The p-value expresses the probability of obtaining a test statistic that is at least as extreme as the one result actually observed, assuming that the null hypothesis is true. The scientific method attempts to disprove the null hypothesis. The null hypothesis is disproved when the p-value is less than the statistically significant level. That level is 0.05 or the p-value. Another way to express this may be that the p-value is the chance of a random false positive.
Not only does modern science rest on hypothesis testing and the use of the p-value to assign statistical significance to test results, it is a familiar number to practitioners of six sigma. We could say that the p-value is a standard for testing the outcomes of our experiments, of validating the results of our continuous improvement efforts.
An article in the August 2011 Scientific American argues that the p-value is in fact an arbitrary standards and not always a trustworthy one. The author states:
Many scientific papers make 20 or 40 or even hundreds of comparisons. In such case, researchers who do not adjust the standard p-value threshold of 0.05 are virtually guaranteed to find statistical significance” in what are actually statistically meaningless results.
Father of modern statistics Ronald A. Fisher invented the p-value as an informal measure of evidence against the null hypothesis. Although often overlooked, Fisher called on scientists use other types of evidence such as the a priori plausibility of the hypothesis and the relative strengths of results from previous studies in combination with the p-value.
Can a dead salmon read your mind? According statistically significant results backed by the p-value, they can. With the application of skepticism based on past experience and plausibility, researchers in the Scientific American article example recognized that the hypothesis and their method of testing it was questionable, a p-value of 0.01 notwithstanding.

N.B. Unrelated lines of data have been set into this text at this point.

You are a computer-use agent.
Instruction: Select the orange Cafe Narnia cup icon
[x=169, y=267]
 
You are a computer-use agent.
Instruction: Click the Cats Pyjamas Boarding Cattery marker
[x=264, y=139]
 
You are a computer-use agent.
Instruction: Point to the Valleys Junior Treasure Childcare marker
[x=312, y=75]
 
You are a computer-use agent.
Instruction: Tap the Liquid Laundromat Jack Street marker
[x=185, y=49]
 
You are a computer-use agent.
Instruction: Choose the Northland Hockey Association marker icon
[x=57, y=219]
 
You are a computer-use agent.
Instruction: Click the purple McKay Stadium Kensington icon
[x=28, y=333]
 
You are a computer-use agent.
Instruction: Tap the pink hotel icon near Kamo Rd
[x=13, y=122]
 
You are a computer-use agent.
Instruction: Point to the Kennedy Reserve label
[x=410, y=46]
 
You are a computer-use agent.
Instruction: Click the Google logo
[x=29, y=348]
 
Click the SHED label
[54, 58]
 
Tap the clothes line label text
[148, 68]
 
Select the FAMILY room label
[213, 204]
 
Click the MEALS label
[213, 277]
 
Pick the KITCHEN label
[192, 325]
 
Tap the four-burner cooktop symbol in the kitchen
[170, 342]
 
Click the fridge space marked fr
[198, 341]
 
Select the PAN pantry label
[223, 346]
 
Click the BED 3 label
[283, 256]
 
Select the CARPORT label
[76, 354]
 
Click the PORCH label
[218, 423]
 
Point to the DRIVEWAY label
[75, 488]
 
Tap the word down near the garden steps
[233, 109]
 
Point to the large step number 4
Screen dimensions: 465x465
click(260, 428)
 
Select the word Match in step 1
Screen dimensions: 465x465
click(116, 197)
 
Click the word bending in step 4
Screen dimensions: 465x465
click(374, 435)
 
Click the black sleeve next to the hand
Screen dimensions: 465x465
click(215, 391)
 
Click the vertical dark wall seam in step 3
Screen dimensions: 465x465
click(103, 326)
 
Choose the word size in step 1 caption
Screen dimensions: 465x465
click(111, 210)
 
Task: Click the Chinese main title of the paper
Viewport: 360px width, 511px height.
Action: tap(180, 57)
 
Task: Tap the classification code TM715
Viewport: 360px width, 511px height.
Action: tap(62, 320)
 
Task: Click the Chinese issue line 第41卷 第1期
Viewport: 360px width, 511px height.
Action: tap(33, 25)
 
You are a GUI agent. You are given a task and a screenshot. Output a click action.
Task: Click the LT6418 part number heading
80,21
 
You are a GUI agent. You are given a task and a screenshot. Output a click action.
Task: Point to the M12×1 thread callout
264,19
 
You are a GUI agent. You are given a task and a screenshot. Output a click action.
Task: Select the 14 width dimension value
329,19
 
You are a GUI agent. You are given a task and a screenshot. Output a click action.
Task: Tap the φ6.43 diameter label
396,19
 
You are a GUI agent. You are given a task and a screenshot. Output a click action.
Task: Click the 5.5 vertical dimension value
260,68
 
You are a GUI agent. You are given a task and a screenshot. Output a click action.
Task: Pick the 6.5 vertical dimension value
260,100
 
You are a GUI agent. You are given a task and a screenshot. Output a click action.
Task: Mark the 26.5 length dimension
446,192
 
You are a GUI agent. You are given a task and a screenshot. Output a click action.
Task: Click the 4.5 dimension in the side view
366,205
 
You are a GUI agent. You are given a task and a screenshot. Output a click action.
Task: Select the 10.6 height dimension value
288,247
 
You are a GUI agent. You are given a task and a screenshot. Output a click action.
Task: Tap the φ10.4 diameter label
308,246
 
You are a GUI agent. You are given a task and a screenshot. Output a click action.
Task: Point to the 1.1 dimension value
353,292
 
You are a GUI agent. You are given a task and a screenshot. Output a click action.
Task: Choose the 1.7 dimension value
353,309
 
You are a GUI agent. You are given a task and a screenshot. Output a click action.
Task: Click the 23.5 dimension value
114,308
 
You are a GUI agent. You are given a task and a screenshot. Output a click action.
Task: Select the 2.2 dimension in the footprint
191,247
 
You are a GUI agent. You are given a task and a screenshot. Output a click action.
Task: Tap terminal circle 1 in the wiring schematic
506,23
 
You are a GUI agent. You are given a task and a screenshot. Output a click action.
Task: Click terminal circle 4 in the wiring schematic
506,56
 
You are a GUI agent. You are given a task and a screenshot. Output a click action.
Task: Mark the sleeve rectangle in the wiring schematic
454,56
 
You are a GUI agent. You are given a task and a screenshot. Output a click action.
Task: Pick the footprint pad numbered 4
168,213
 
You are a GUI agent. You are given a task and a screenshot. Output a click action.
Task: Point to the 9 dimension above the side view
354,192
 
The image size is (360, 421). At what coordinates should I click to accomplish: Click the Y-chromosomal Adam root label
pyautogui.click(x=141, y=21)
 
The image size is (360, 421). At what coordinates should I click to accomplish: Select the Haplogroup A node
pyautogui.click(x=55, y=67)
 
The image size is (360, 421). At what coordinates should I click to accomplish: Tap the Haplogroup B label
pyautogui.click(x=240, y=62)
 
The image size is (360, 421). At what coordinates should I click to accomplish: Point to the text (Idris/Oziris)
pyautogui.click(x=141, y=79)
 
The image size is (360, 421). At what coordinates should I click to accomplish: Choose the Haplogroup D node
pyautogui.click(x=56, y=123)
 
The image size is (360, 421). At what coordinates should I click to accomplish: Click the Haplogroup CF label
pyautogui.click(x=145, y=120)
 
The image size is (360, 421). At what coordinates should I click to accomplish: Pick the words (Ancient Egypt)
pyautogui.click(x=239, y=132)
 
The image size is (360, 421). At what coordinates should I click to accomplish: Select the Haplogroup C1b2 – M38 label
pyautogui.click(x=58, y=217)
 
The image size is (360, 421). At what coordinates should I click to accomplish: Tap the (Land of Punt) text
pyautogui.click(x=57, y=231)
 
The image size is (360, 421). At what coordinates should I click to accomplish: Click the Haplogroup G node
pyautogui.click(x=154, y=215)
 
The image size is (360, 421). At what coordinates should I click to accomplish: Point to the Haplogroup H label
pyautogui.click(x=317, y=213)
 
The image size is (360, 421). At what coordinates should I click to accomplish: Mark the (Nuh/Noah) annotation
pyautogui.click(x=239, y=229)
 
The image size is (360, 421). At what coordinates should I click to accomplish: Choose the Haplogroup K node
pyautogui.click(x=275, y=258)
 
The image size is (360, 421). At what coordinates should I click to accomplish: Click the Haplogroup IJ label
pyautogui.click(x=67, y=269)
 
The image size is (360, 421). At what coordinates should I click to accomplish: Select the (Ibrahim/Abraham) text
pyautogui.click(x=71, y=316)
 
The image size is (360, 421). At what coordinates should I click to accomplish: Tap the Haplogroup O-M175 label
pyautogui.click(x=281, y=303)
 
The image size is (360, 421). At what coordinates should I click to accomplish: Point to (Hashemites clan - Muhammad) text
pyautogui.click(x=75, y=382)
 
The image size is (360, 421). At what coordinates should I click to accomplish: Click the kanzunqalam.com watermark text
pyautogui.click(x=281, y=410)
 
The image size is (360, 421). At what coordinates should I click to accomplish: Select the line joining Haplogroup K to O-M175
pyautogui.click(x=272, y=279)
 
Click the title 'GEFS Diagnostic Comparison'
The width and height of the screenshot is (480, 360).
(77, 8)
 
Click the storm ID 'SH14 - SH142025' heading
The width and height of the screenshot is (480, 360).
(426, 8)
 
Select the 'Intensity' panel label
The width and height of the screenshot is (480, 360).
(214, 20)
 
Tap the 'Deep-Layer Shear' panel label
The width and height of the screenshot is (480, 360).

Inasmuch as lean thinking and kaizen are reliant on the scientific method, we need to follow Fisher’s advice and apply statistical (if arbitrary) standards in combination with the intuition based on common sense and experience. At the same time, the truths within lean systems run deeply counter to our intuitions and even our (mis)perceptions of experience. One at a time is faster than many at a time. A lot of safety stock creates unsafe conditions. Taking time to clean up actually saves time.
Years ago I asked a six sigma MBB how we could possibly test the hypothesis that the p-value was a valid standard. He looked at me as if I was an idiot and said, “We live in a universe governed by statistics.” The history of science is littered with universal laws which became outdated as our understanding of our world advanced. All standards are temporary and subject to improvement. If we continue to use the p-value as a standard, we are required to kaizen this standard.